2020-12-14 Thread James Szinger
On Sun, 13 Dec 2020 09:15:52 +0100
Nicolas Kovacs  wrote:

> Le 11/12/2020 à 02:25, Gordon Messmer a écrit :
> > Personally, I think that changing focus on CentOS Stream is going
> > to make CentOS (and maybe even RHEL) better in the same way and for
> > the same reasons that Fedora is a better distribution than Red Hat
> > Linux was.  
> 
> Using Fedora on production servers is like climbing without a rope.
> 
> It's possible. I've even seen some folks do it.

Since the release of CentOS 8, I have been moving my stuff over to
Fedora.  The combination of modularity and missing -devel packages
make developing and building software on EL8 impractical.  As a
result, EL8 is poor choice for deploying custom software.

Fedora has other advantages.

1. More changes.  Bugs are likely to be addressed sooner and I find
addressing small changes one at a time is more manageable than many
big changes all at once.  Having a good test suite helps.  Our
sysadmin at work spent most of 2020 doing the upgrade from CentOS 6 to
8.  I like to think there were better uses of his time.

2. More software.  Fedora packages much more software than CentOS.
Even adding in EPEL leaves a big gap and EPEL is Fedora, not RHEL.  I
spend less time building dependencies and more time adding value.

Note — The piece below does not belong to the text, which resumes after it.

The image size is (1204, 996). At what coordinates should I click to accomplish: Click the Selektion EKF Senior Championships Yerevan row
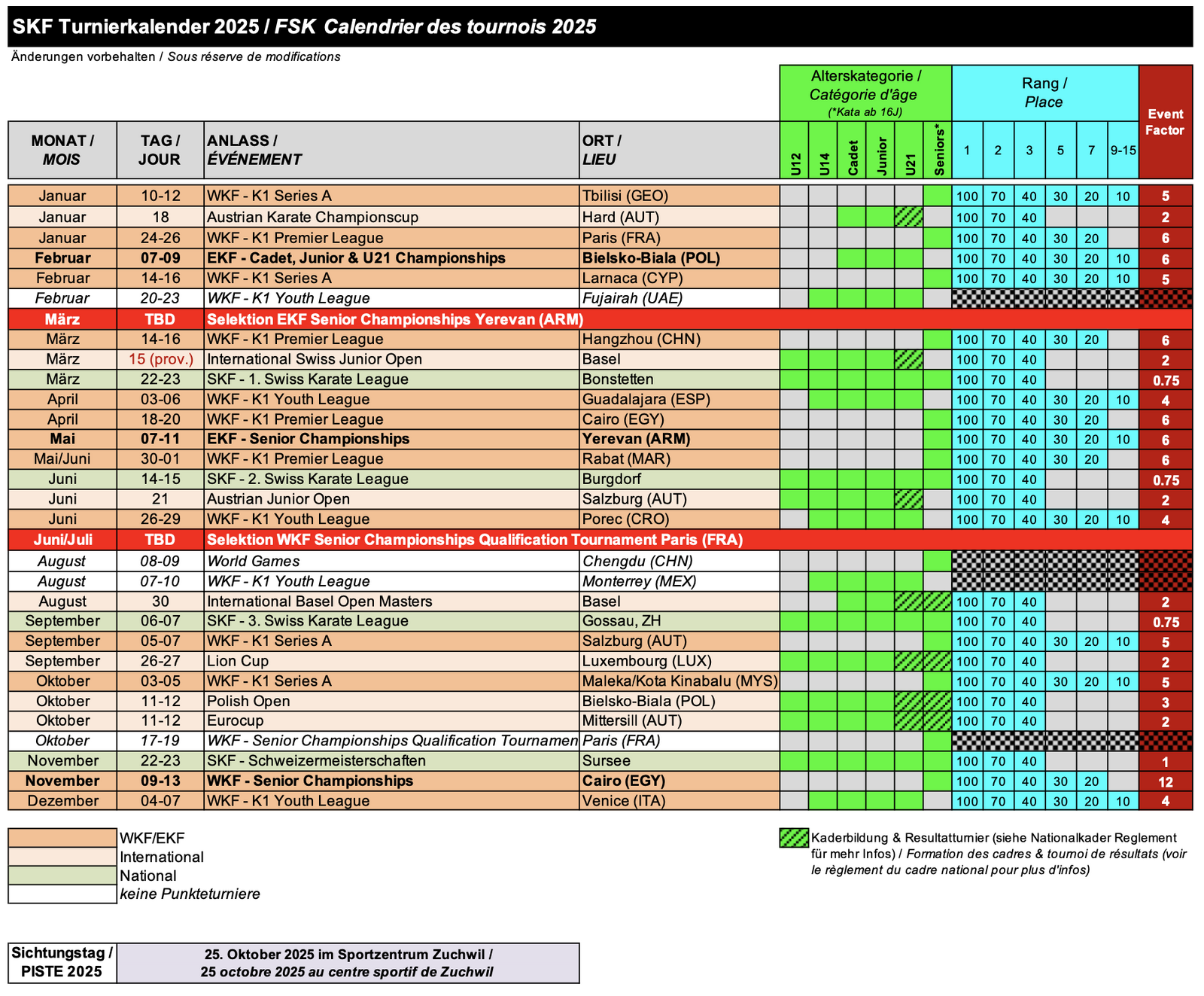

3. Easy licensing.  Fedora may be used anywhere for anything.  We have
a RHEL license at work, but I don’t use it because I do not want the
headache of tracking where and how it is deployed.  I’ve wasted too
many days fighting licensing and compliance issues to want to ever do
it again.  It is huge advantage for Free Software.

Your needs may differ, but it is not an insane choice, so please stop
insulting us.

Jim

P.S. It seems to me that compared to Fedora, Stream has the
disadvantages of RHEL but not the advantages.  It’s not clear to me
how Stream will be an improvement.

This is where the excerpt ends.